The One Regret I Live With as a Person Who’s Legally Blind
I like to live with no regrets. By believing out of every mistake comes a lesson learned, I have been able to stay positive — most of the time.
Growing up, my parents helped me believe I could do anything I set my mind to, disability or not. As a child, I’m sure this was easy to believe because I was so happy and carefree. Not to say that I’m not happy now, but as an adult, I’m more aware of my strengths, weaknesses and limitations.
It wasn’t until I was sitting in a college class that I realized I do have one big regret. As I sat and listened to a guest speaker talk about her life as a fully blind person, it moved me. She talked about how people in her school said she couldn’t play sports, and yet she ran track. She ran and ran well.
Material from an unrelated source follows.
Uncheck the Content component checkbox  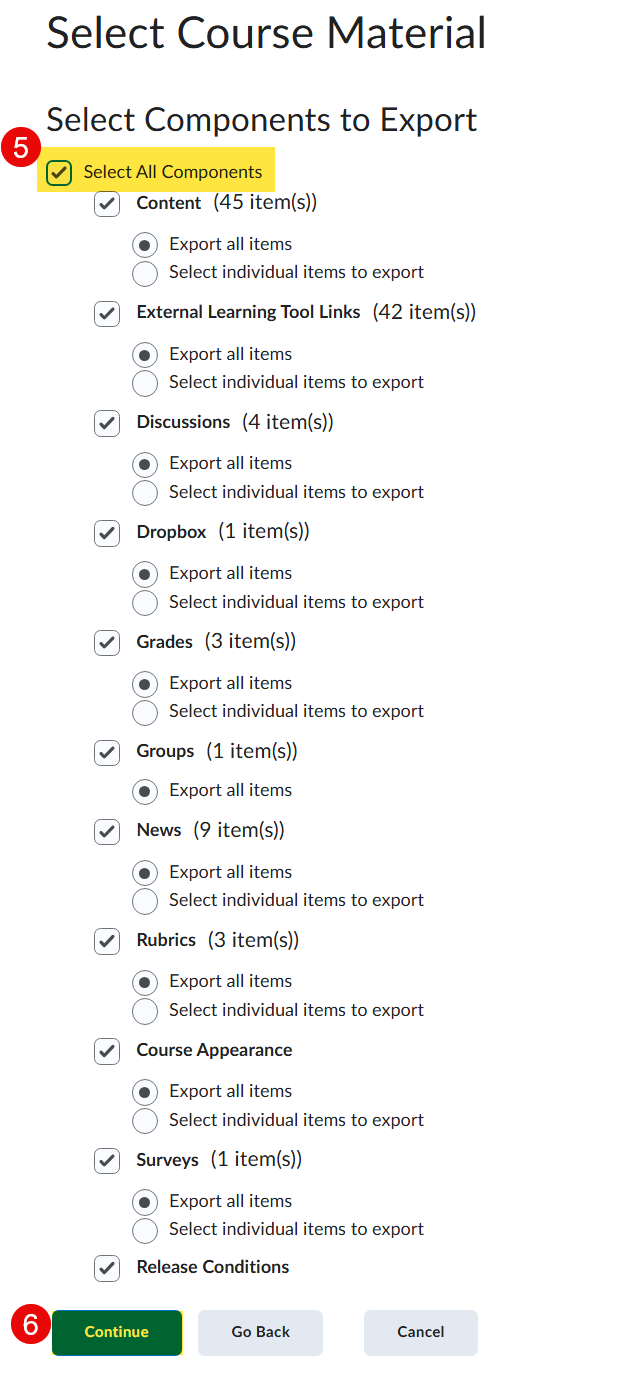click(107, 204)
She explained how she had a partner with her at every track meet, using a rope that they each held in their hands. When her partner ran, she ran, and when the rope tugged right, she ran to the right. She never let her disability stop her.
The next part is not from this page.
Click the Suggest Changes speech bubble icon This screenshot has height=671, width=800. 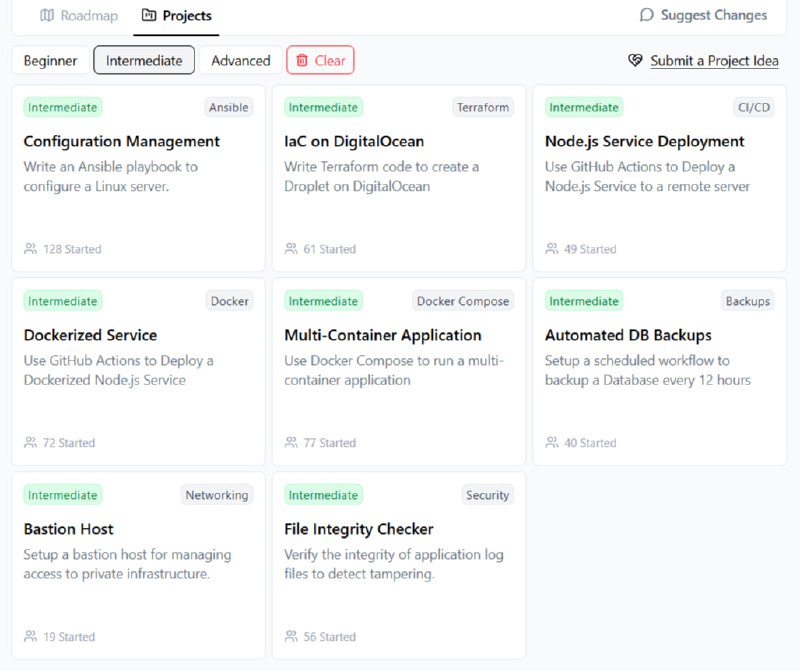pyautogui.click(x=646, y=15)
My stomach began to turn inside. Why couldn’t I do that? I too was told in high school that I couldn’t play sports because of my disability. I sat out during P.E. I accepted this then, growing up in a house that really had nothing to do with sports. I hated running and pretty much every sport out there.
I remember going to high school football games with friends, and no matter where I sat, I couldn’t tell who was who or where the ball was. It made me feel embarrassed and somewhat depressed.
I hated going to sports events. Everyone on the field looked the same, and I only knew where the ball went when the people ran in that direction. I went anyway, but I vowed I would never go again.
It’s a secret I held for so long — why I hate sports. I guess I was jealous of others’ abilities, and going somewhere where I couldn’t see what was going on made me sad.
It wasn’t just sports events; I also hated going to dance performances. I would sit in the crowd and cheer friends on without truly knowing who was who on the stage. I refused to use binoculars, of course. So I quit going to shows altogether. Avoiding it all was easy.
Here I am, three years into college, thinking about what that guest speaker said and regretting never giving what was hard a chance. If someone with no vision at all can run, then what is stopping me from learning to swim, to run or to play tennis? I want to prove to myself that I can do it. Surely there are resources out there for someone like me who is legally blind.
But as an adult, is it too late for me? I’m a huge advocate for the visually impaired, but I can’t fully advocate if I let my own disability hold me back.